══ Verilen Metin ══

Yeral, “Uluslararası Hz. Ali Gadir Hum Bayramı ve Kardeşlik Konferansı”nda önemli mesajlar verdi …
Ehl-i Beyt Kültür ve Dayanışma Vakfı (EHDAV) tarafından bu yıl 20. düzenlenen “Uluslararası Hz. Ali, Gadir Hum Bayramı ve Kardeşlik Konferansı” yoğun katılımla coşkulu atmosferde gerçekleştirildi.
Antakya Kapalı Spor Salonunda düzenlenen, CHP Hatay Milletvekilleri Mehmet Güzelmansur, Serkan Topal, Suzan Şahin, İsmet Tokdemir; HDP Adana Milletvekili Tülay Hatimoğulları Oruç, Defne Belediye başkanı İbrahim Yaman, Devlet Eski Bakanı Abdullatif Şener, Irak Eski Hükümet sözcüsü Dr. Ali Al Dabbağ, Ehl-i Beyt İlahi Sanatçısı Ali Kaçan, Ukrayna / Kiev Ehl-i Beyt Cemiyeti Başkanı Elçin Aliekberov, On4 Tv yönetim kurulu başkanı/ Ehl-i Beyt Alimi-şair Musa Aydın ile çok sayıda vatandaşın yer aldığı etkinlikte konuşma yapan EHDAV Genel Başkanı Ali Yeral, Gadir Hum Bayramının, tüm Müslümanların hatta insanlığın en büyük ve en kutsal bayramı olduğunu vurguladı.

═══
══ Çıkarılan Kayıtlar ══

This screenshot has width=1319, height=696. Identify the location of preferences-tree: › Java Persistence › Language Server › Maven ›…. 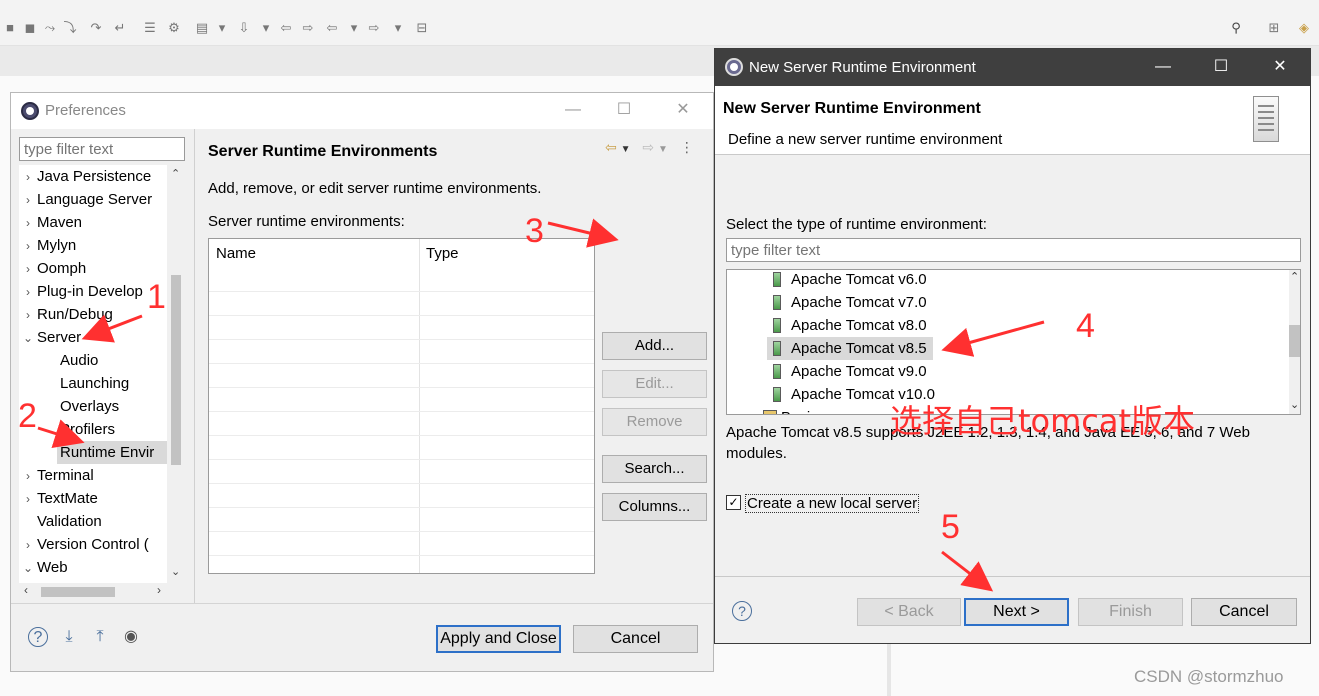
(102, 374).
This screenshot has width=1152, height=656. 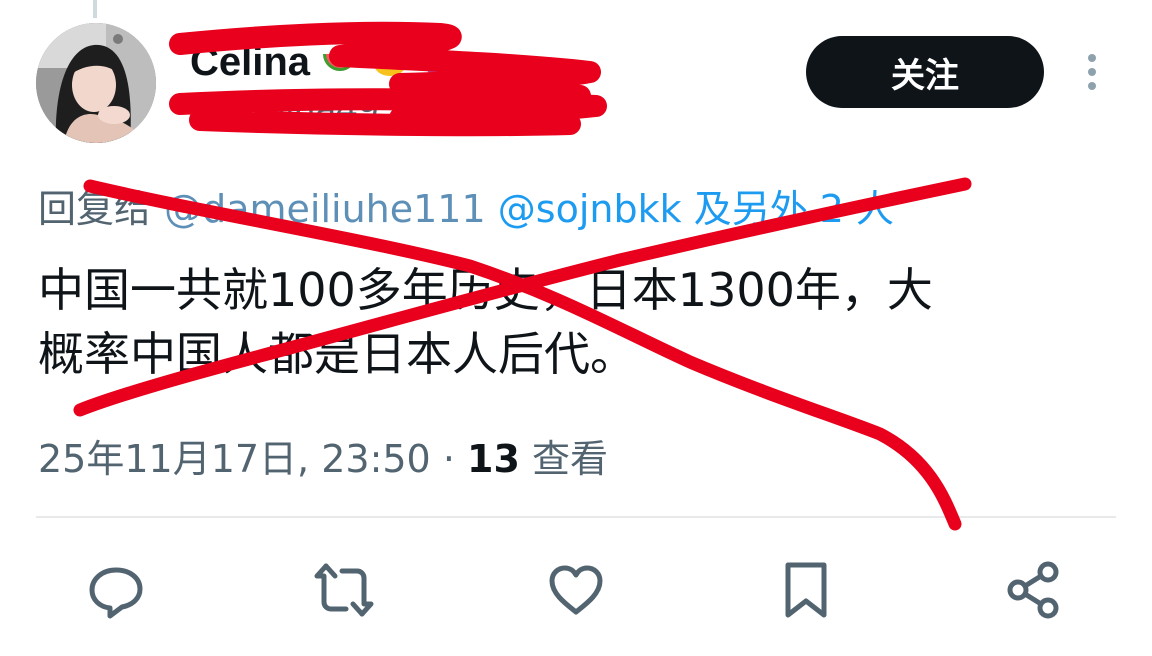 What do you see at coordinates (95, 9) in the screenshot?
I see `thread-connector-line` at bounding box center [95, 9].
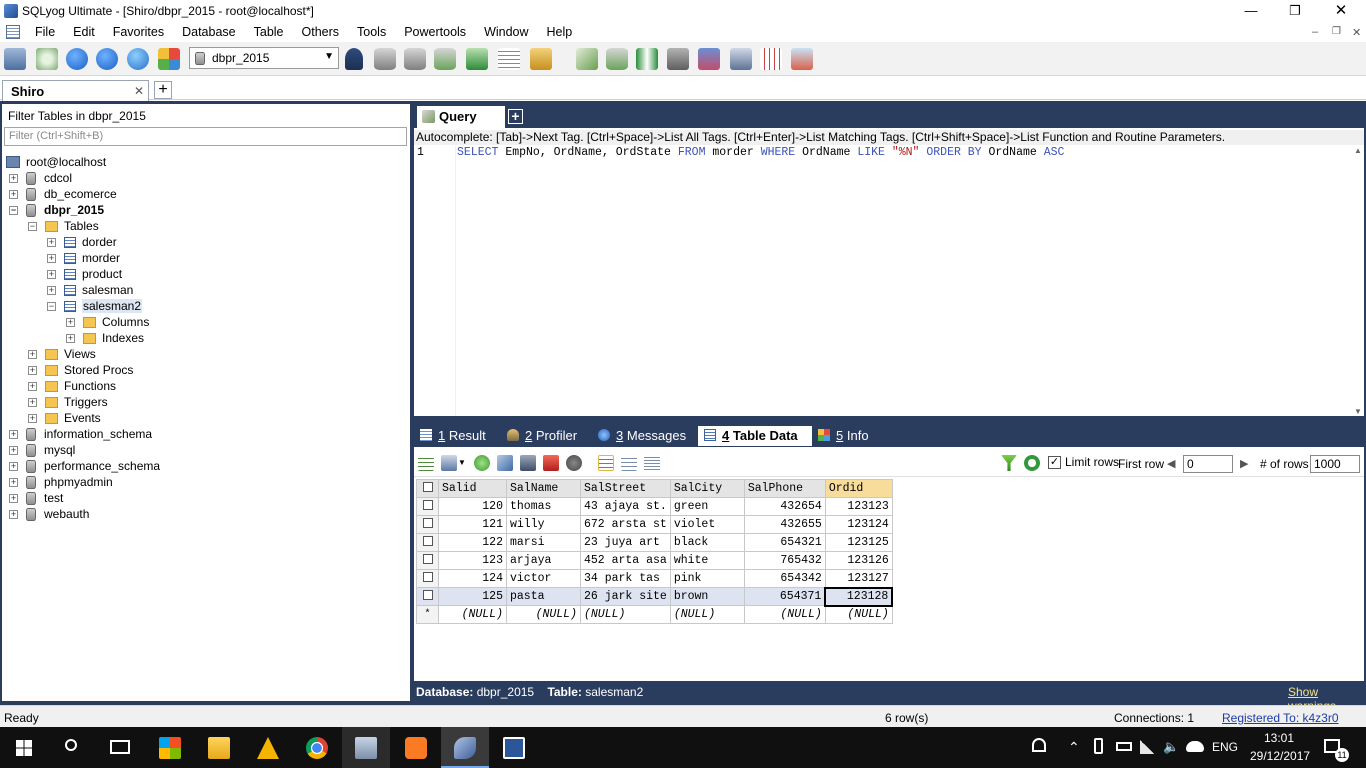  Describe the element at coordinates (707, 524) in the screenshot. I see `grid-cell: violet` at that location.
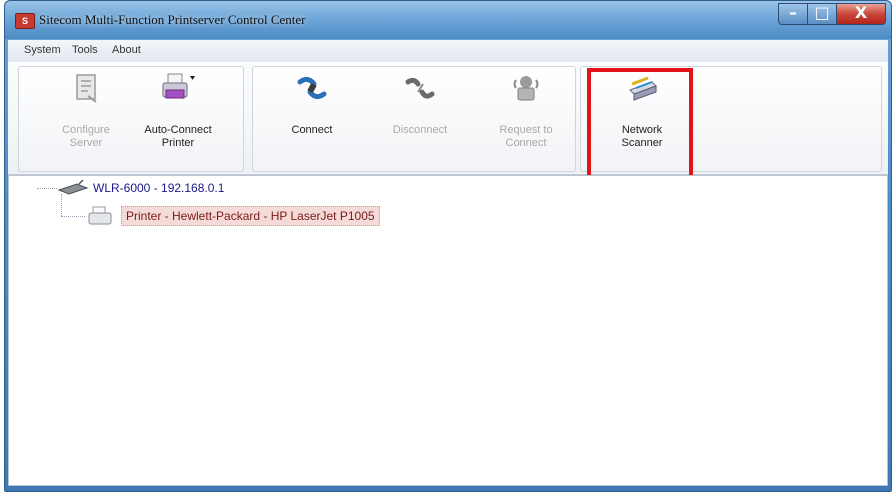 The image size is (896, 495). Describe the element at coordinates (100, 216) in the screenshot. I see `printer-node-icon` at that location.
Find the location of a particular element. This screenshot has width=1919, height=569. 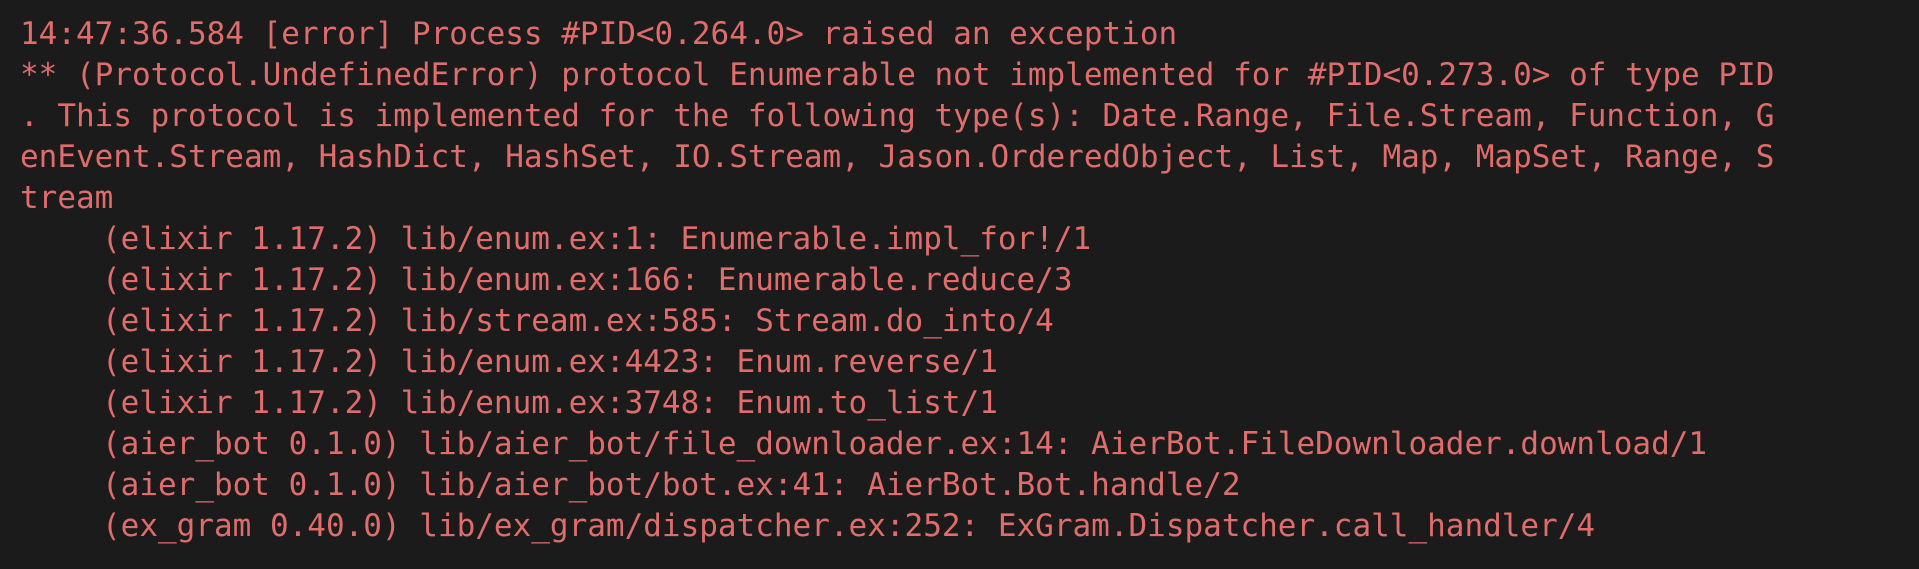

═══

• Yapılacak Görevler:
1. Gadir Hum konferansı haberine göre etkinlik hangi salonda düzenlendi?
2. Gadir Hum konferansı haberini kaldığı yerden sürdürün.
Kayıtlar başka bir kaynaktan alınmıştır.

• Görev Yanıtları:
1. Antakya Kapalı Spor Salonunda.

2.
Bugünün, 1429 yıl önce Yüce Allah’ın Maide Suresi 67. ayetiyle Veda Haccından dönen Resulullah (S.A.A) Efendimizin, Mekke ile Medine arasındaki Gadir-i Hum mevkiinde, ilahi emirle Hz. Ali Efendimize İmamet, Vasiyet ve Hilafetini ilan ettiği gün olduğuna dikkat çeken Yeral, “Bugün Maide Suresi 3. ayetince; Rabbimizin dinimizi kemale erdirdiği, üzerimizdeki nimetini tamamladığı ve din olarak da bize İslamı seçtiği gündür! Bugün Peygamberimizin ilahi vahiyle 130 bin Müslümanın önünde; “Ben kimin mevlası isem, Ali de onun mevlasıdır. Allah’ım Ali’nin dostuna dost, düşmanına düşman ol!” diye haykırarak, Hz. Ali’yi 1. İmam, 1. Halife ve 1. Vasi olarak atadığı gündür! Bugün başta Ebu Bekir ve Ömer olmak üzere, tüm ashabın Ali b. Ebu Talib’e; Emirulmuminin ve tüm Müslüman erkek ve kadınların velisi, imamı ve önderi olarak biat ve itaat arz ettikleri gündür! Bugün Mearic Suresinin 1-2-3. ayetlerince, İmam Ali’ye olan kininden dolayı, Gadir biatını inkâr eden Haris b. Numan El-Fihri’nin, başına gökten inen ilahi bir gazapla cezalandırıldığı gündür! İşte bu kadar yüce ve kutsal bir gündür Gadir Hum Bayramı.”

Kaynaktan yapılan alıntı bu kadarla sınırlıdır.